GEN220_2025

GEN220 High Throughput Data Analysis


Project maintained by biodataprog Hosted on GitHub Pages — Theme by mattgraham

UNIX practice

On the UNIX command line. Go into your bigdata folder. If you have not used the cluster before then you will be in the gen220 project. Or you may have your own lab bigdata folder.

See Text Editors in UNIX While it takes a few steps to install and setup, VisualStudio is a great resource you can edit on your local machine but saves changes on HPCC. See https://hpcc.ucr.edu/manuals/hpc_cluster/selected_software/vscode/

This should work

cd ~/bigdata 

but if it doesn’t

cd /bigdata/gen220/$USER # will go into your bigdata folder for the class 

But if you already had an account on the cluster then

if the above doesn’t work you are likely already in a lab group on HPCC

cd /bigdata/$GROUP/$USER # should work since $USER is your login and $GROUP is your primary lab group
# you can see what groups you are in by typing
groups

For your homework:

  1. Accept the homework 1 problem - (see link in Canvas).
  2. Create a folder to work in on HPCC (or your own computer): mkdir -p ~/bigdata/gen220/homework and then cd ~/bigdata/gen220/homework
  3. Checkout the GEN220 data folder git clone https://github.com/biodataprog/GEN220_data.git Now you want to make a folder for your work for this class

The steps look like this:

# you can make a folder for GEN220
mkdir gen220
go into that folder
cd gen220
# now use git to checkout the class data folder
git clone https://github.com/biodataprog/GEN220_data.git
# now go into this folder
cd GEN220_data

Look around in the folder.
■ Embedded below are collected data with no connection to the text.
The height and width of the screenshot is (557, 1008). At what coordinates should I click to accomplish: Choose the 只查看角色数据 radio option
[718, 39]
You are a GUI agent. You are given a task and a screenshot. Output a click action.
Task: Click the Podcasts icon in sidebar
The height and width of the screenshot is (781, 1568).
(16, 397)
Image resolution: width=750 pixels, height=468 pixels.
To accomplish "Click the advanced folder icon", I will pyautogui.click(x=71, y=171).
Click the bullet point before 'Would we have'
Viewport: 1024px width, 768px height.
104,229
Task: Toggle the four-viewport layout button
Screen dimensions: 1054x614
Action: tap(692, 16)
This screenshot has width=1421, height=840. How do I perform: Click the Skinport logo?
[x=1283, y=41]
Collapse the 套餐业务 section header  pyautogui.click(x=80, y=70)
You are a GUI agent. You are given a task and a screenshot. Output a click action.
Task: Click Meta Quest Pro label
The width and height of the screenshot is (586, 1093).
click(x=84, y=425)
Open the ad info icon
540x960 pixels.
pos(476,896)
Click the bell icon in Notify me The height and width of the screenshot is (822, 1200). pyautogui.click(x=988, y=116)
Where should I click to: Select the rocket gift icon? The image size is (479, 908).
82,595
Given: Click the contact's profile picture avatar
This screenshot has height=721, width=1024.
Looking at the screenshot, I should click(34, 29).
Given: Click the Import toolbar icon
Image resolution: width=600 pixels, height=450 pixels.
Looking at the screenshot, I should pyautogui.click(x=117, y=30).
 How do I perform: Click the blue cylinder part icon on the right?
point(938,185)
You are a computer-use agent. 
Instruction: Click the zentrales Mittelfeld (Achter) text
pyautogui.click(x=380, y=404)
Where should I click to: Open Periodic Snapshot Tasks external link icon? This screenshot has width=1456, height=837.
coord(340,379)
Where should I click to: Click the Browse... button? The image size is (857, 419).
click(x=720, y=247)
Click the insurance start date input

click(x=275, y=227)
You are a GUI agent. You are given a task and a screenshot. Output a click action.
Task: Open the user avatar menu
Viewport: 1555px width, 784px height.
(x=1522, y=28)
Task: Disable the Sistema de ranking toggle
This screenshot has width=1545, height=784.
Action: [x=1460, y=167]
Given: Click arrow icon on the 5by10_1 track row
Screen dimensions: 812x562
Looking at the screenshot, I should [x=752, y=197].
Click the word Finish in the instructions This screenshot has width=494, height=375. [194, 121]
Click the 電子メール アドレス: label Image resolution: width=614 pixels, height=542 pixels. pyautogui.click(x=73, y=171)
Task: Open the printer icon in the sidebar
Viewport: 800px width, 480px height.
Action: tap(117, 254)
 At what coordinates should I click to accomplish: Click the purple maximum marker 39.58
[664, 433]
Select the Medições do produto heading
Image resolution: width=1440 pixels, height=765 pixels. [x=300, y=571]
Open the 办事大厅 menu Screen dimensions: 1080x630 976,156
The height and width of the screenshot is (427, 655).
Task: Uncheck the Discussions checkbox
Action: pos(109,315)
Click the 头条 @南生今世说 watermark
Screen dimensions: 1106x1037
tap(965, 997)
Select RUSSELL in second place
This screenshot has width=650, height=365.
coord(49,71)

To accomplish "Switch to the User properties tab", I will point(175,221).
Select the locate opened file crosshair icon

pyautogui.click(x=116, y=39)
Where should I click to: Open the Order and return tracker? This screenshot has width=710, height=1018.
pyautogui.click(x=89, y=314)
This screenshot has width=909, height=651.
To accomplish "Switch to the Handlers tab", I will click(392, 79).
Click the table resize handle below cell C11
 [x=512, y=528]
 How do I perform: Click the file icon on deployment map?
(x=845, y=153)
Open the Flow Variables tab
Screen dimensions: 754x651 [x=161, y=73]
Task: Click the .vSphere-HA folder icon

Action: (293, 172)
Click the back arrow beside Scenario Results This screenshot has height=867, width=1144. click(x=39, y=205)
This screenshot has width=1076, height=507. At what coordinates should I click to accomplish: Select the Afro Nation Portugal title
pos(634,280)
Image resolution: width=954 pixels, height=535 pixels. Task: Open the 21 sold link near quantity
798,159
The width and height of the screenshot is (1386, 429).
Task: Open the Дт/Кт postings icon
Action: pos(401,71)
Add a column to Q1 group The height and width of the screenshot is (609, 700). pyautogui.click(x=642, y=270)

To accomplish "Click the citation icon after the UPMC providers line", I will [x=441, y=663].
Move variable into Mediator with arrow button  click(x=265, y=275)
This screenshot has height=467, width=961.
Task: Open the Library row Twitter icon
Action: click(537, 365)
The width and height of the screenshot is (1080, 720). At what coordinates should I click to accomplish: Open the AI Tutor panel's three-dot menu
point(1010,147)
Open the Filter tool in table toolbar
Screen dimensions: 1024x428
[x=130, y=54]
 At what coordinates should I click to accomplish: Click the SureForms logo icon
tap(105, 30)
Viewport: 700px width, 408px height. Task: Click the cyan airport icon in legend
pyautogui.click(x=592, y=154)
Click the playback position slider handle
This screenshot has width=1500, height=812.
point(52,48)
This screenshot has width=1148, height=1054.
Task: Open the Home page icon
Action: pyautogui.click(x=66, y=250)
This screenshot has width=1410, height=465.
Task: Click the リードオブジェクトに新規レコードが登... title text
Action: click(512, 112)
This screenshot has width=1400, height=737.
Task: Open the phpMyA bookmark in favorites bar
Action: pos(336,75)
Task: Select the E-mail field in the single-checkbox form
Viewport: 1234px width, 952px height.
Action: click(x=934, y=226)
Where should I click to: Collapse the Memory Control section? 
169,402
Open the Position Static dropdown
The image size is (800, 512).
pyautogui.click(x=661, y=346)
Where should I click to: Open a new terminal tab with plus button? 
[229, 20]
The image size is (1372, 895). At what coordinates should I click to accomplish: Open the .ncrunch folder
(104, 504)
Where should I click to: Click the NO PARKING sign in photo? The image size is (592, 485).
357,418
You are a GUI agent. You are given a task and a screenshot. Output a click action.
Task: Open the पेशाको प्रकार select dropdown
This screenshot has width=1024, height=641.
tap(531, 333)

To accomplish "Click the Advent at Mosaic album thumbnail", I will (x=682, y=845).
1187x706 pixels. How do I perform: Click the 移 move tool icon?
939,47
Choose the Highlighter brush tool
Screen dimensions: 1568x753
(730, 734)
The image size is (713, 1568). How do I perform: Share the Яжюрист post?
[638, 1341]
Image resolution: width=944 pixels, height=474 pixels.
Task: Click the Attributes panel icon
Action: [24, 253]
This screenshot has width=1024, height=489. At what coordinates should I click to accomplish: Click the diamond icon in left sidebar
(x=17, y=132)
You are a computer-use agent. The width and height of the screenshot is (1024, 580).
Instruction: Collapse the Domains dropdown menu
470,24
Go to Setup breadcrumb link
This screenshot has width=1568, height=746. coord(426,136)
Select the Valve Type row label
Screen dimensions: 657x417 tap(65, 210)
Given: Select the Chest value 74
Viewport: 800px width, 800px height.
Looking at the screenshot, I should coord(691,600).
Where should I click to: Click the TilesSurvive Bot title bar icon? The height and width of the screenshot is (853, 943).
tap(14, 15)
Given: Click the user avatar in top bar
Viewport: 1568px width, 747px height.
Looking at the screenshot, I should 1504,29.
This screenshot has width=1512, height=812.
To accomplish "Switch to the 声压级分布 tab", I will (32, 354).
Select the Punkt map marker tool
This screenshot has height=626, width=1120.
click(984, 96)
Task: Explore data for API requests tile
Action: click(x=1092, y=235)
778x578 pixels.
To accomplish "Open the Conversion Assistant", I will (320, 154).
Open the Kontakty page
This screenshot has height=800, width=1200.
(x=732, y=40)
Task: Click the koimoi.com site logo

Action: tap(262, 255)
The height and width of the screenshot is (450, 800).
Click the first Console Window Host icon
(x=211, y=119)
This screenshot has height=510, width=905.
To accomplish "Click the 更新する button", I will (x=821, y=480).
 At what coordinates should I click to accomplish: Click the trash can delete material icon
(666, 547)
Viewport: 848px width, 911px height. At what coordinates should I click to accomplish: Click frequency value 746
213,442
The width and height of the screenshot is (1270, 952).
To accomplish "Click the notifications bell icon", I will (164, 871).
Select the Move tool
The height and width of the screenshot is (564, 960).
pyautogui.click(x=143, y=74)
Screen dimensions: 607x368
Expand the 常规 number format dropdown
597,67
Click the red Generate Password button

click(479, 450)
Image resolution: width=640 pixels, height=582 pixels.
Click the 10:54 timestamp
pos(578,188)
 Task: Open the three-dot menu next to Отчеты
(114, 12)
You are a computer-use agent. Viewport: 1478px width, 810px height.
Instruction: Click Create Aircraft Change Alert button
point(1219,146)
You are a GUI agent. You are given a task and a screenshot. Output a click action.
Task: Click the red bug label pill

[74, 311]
Go into the tabular folder where I’ve stored some tab or comma delimited data. You will later need to copy a file from this folder into your homework folder.

  1. Checkout the homework 1 github repository created in step 2. (if you setup SSH keys in github
    git clone git@github.com:biodataprog/2025-hw1-YOURGITHUBID
    

    OR for the https will need to create a token as your password)

    git clone https://github.com/biodataprog/2025-hw1-YOURGITHUBID.git
    
  2. Go into your folder (cd 2025-hw1-YOURGITHUBID).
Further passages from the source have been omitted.